For this exercise, print all of the entries exactly as given.

::::::::

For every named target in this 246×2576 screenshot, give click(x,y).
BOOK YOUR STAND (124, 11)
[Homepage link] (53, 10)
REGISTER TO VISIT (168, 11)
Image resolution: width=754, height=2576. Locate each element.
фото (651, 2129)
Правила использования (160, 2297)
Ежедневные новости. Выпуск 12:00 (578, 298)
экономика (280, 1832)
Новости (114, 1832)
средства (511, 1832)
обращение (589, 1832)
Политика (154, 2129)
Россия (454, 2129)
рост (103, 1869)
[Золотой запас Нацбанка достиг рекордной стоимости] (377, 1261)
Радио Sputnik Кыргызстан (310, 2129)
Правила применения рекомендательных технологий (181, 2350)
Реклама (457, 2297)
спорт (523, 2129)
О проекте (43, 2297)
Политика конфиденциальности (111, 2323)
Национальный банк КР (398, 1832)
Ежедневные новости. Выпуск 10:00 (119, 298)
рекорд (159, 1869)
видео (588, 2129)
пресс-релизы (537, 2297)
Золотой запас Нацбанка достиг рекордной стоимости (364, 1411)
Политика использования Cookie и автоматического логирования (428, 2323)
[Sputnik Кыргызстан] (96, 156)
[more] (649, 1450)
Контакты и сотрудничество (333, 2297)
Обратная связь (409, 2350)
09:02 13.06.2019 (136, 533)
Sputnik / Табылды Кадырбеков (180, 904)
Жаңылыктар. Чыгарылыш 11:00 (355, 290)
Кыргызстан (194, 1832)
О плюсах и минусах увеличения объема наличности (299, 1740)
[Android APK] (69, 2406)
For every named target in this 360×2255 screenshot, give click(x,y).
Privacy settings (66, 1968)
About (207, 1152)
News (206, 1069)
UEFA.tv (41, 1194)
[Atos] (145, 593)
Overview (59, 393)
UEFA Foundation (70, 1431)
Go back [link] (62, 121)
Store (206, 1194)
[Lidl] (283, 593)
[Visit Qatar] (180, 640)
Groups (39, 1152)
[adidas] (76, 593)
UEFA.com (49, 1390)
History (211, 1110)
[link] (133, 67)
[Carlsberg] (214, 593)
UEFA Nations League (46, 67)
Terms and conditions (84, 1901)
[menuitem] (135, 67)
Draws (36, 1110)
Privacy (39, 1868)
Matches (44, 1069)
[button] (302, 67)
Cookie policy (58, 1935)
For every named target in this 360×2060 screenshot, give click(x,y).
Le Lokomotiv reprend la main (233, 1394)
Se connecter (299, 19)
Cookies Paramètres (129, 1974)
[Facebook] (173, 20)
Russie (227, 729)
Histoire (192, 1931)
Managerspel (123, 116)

::::::::

** ANSWER TO THIS PROBLEM **
For every named target in this 246×2576 screenshot, give click(x,y).
BOOK YOUR STAND (124, 11)
[Homepage link] (53, 10)
REGISTER TO VISIT (168, 11)
Image resolution: width=754, height=2576. Locate each element.
фото (651, 2129)
Правила использования (160, 2297)
Ежедневные новости. Выпуск 12:00 (578, 298)
экономика (280, 1832)
Новости (114, 1832)
средства (511, 1832)
обращение (589, 1832)
Политика (154, 2129)
Россия (454, 2129)
рост (103, 1869)
[Золотой запас Нацбанка достиг рекордной стоимости] (377, 1261)
Радио Sputnik Кыргызстан (310, 2129)
Правила применения рекомендательных технологий (181, 2350)
Реклама (457, 2297)
спорт (523, 2129)
О проекте (43, 2297)
Политика конфиденциальности (111, 2323)
Национальный банк КР (398, 1832)
Ежедневные новости. Выпуск 10:00 (119, 298)
рекорд (159, 1869)
видео (588, 2129)
пресс-релизы (537, 2297)
Золотой запас Нацбанка достиг рекордной стоимости (364, 1411)
Политика использования Cookie и автоматического логирования (428, 2323)
[Sputnik Кыргызстан] (96, 156)
[more] (649, 1450)
Контакты и сотрудничество (333, 2297)
Обратная связь (409, 2350)
09:02 13.06.2019 (136, 533)
Sputnik / Табылды Кадырбеков (180, 904)
Жаңылыктар. Чыгарылыш 11:00 (355, 290)
Кыргызстан (194, 1832)
О плюсах и минусах увеличения объема наличности (299, 1740)
[Android APK] (69, 2406)
For every named target in this 360×2255 screenshot, give click(x,y).
Privacy settings (66, 1968)
About (207, 1152)
News (206, 1069)
UEFA.tv (41, 1194)
[Atos] (145, 593)
Overview (59, 393)
UEFA Foundation (70, 1431)
Go back [link] (62, 121)
Store (206, 1194)
[Lidl] (283, 593)
[Visit Qatar] (180, 640)
Groups (39, 1152)
[adidas] (76, 593)
UEFA.com (49, 1390)
History (211, 1110)
[link] (133, 67)
[Carlsberg] (214, 593)
UEFA Nations League (46, 67)
Terms and conditions (84, 1901)
[menuitem] (135, 67)
Draws (36, 1110)
Privacy (39, 1868)
Matches (44, 1069)
[button] (302, 67)
Cookie policy (58, 1935)
For every named target in this 360×2060 screenshot, give click(x,y).
Le Lokomotiv reprend la main (233, 1394)
Se connecter (299, 19)
Cookies Paramètres (129, 1974)
[Facebook] (173, 20)
Russie (227, 729)
Histoire (192, 1931)
Managerspel (123, 116)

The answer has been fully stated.